Supplied data:
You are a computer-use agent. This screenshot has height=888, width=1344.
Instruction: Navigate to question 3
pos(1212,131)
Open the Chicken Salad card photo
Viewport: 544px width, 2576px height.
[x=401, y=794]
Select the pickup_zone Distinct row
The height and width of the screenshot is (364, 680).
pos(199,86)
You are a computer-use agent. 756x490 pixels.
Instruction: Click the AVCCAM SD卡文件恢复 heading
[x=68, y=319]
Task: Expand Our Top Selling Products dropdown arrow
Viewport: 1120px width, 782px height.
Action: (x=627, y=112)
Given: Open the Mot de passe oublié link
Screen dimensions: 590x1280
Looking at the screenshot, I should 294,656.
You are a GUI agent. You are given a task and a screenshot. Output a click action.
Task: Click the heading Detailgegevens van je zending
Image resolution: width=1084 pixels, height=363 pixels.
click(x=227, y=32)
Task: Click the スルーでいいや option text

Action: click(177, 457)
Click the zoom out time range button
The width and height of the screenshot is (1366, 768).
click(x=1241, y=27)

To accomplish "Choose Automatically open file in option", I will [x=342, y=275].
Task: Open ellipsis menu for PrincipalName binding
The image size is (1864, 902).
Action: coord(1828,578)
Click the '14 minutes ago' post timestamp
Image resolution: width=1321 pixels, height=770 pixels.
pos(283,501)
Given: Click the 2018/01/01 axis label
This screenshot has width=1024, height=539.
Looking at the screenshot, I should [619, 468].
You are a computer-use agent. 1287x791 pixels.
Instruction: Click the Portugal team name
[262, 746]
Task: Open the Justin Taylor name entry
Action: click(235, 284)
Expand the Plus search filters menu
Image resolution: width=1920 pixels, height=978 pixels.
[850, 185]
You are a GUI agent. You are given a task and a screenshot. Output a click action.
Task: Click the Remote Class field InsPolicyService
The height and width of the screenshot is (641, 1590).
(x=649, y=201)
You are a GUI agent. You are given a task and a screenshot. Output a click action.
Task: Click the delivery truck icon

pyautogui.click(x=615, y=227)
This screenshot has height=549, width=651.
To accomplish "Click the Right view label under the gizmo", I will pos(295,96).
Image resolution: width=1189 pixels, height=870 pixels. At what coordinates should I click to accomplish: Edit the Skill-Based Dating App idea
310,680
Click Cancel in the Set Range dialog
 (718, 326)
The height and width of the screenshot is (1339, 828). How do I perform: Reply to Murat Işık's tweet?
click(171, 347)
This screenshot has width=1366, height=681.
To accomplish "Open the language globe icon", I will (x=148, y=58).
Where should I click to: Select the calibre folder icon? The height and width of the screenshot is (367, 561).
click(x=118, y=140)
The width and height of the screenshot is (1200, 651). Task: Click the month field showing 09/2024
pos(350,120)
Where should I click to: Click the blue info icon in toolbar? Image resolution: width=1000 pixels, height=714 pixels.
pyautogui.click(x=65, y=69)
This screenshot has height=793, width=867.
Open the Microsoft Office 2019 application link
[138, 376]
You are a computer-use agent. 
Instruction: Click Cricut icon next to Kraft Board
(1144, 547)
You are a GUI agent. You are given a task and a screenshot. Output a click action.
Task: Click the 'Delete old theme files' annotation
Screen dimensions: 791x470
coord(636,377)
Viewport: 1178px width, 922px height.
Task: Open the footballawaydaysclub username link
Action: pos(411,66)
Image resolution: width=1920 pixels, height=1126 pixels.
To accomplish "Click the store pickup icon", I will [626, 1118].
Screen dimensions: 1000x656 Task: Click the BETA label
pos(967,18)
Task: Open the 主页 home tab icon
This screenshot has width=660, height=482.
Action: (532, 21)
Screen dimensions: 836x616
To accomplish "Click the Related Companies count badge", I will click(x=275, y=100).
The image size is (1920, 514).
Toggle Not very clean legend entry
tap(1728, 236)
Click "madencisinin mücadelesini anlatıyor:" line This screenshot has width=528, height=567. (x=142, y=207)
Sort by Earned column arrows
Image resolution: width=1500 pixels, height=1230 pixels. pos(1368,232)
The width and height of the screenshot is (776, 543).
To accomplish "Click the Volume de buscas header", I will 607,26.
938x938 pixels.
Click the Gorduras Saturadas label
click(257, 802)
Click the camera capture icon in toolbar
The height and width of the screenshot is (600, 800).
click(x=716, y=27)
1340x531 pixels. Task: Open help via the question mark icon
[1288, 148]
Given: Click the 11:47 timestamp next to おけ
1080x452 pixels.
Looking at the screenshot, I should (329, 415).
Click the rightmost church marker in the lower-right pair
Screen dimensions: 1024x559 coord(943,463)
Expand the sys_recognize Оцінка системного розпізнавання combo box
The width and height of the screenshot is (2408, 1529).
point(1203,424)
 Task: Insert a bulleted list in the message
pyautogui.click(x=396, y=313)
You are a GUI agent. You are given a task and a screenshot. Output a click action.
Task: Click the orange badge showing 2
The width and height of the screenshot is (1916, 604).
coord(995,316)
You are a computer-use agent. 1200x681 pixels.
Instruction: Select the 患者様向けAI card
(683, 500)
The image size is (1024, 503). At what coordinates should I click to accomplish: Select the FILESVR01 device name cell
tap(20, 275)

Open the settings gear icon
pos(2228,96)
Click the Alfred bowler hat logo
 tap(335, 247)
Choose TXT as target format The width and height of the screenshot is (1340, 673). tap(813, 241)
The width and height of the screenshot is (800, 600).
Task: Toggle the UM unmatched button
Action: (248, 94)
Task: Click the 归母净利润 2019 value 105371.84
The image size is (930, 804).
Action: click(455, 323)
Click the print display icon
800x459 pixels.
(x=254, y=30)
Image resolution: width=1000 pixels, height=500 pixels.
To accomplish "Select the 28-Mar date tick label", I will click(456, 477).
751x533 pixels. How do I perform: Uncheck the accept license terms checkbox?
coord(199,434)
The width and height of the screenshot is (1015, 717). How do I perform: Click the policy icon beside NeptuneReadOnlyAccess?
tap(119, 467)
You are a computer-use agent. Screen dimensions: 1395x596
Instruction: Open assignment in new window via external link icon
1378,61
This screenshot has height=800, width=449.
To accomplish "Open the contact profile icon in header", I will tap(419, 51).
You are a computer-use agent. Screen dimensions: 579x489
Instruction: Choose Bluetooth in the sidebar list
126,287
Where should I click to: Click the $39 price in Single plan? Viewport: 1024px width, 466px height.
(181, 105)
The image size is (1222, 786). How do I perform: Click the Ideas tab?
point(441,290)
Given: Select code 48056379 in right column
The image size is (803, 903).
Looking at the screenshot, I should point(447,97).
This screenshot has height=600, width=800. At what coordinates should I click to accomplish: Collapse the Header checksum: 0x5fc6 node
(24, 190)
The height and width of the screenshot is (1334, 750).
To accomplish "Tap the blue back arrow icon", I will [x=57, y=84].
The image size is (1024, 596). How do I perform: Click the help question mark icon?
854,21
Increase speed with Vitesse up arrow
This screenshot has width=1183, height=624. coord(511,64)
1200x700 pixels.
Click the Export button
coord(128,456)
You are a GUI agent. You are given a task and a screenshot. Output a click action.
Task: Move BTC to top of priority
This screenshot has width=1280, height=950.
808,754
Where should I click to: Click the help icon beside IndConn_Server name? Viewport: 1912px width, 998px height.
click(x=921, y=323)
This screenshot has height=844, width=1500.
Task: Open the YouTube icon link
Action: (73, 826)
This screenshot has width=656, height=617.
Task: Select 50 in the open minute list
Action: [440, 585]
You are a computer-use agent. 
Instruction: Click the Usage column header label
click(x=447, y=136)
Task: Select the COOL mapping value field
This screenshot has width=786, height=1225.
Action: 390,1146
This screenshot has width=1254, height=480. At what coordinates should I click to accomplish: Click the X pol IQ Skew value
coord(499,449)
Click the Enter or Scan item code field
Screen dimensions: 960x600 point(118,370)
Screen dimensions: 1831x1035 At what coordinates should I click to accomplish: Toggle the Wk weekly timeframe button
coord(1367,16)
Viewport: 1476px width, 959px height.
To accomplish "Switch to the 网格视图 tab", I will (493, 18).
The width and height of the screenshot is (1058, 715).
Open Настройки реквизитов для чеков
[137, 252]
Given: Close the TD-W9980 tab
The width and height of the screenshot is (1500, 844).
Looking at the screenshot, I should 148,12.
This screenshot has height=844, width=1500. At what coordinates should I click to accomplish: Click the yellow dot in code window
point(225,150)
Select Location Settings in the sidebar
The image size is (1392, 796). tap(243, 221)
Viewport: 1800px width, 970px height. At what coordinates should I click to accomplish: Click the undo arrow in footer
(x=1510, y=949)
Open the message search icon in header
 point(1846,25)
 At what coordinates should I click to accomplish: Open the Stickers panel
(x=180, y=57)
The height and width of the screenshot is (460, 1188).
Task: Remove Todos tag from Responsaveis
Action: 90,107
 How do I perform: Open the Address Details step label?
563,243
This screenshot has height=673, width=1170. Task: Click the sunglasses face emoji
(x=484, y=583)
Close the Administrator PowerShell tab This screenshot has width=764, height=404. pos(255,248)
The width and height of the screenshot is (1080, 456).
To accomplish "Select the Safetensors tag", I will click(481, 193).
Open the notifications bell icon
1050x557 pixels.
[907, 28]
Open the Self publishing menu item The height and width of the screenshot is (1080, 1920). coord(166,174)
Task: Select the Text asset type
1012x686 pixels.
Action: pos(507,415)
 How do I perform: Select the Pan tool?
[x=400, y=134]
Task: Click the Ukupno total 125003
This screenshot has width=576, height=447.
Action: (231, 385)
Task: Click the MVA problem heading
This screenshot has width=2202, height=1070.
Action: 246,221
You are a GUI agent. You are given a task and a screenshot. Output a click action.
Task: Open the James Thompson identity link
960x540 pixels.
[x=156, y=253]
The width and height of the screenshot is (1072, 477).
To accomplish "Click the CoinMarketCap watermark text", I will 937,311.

Instructions to follow:
List all lines in the material containing the string "menu".

Written response:
Task: Open ellipsis menu for PrincipalName binding
Expand the Plus search filters menu
Open the Self publishing menu item The height and width of the screenshot is (1080, 1920). coord(166,174)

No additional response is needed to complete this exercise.